Lecture 6-7 (Marketing) Flashcards
Adaptation
Adaptation refers to firm efforts to modify elements of the international marketing program to accommodate specific customer requirements in a particular market.
Standardization
Standardization refers to firm efforts to make the marketing program elements uniform, with a view to targeting entire regions of countries, or even the global marketplace, with a similar product or service.
brand
A brand is a name, sign, symbol, or design intended to identify the firm’s product and differentiate it from those of competitors.
Rigid cost-plus pricing
Rigid cost-plus pricing: setting a fixed price for all export markets. Management simply adds a flat percentage to the domestic price to compensate for the added costs of doing business abroad. The export customer’s final price includes a mark-up to cover transporting, as well as profit margins for intermediaries and the manufacturer.

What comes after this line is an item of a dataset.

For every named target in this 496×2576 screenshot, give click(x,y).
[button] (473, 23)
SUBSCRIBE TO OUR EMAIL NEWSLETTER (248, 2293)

flexible cost-plus pricing
flexible cost-plus pricing: Management includes any added costs of doing business abroad in its final price. Prices are adjusted to accommodate local market and competitive conditions, such as customer purchasing power, demand, and competitor prices.
incremental pricing
In highly competitive markets, the firm may set prices to cover only its variable costs, not its fixed costs. This is known as incremental pricing. Management assumes that fixed costs are already paid from sales of the product in the firm’s home country.
International price escalation
International price escalation refers to the problem of end-user prices reaching exorbitant levels in the export market caused by multi-layered distribution channels, intermediary margins, tariffs, and other international customer costs.
International price escalation may mean that the retail price in the export market may be two or three times the domestic price, creating a competitive disadvantage for the exporter.
Transfer pricing
Transfer pricing refers to the practice of pricing intermediate or finished products exchanged among the subsidiaries and affiliates of the same corporate family located in different countries.
When Ford’s factory in South Africa sells parts and components to the Ford manufacturing plant in Spain, it charges a transfer price for this intra-corporate transaction.
profit repatriation
bringing earnings back to home country
Global Ad Agencies
global ad agency also has offices in the target market.
vs. home-country-based agency with international expertise, a local agency based in the target market
Global account management (GAM)
Global account management – servicing a key global customer in a consistent and standardized manner, regardless of where in the world it operates.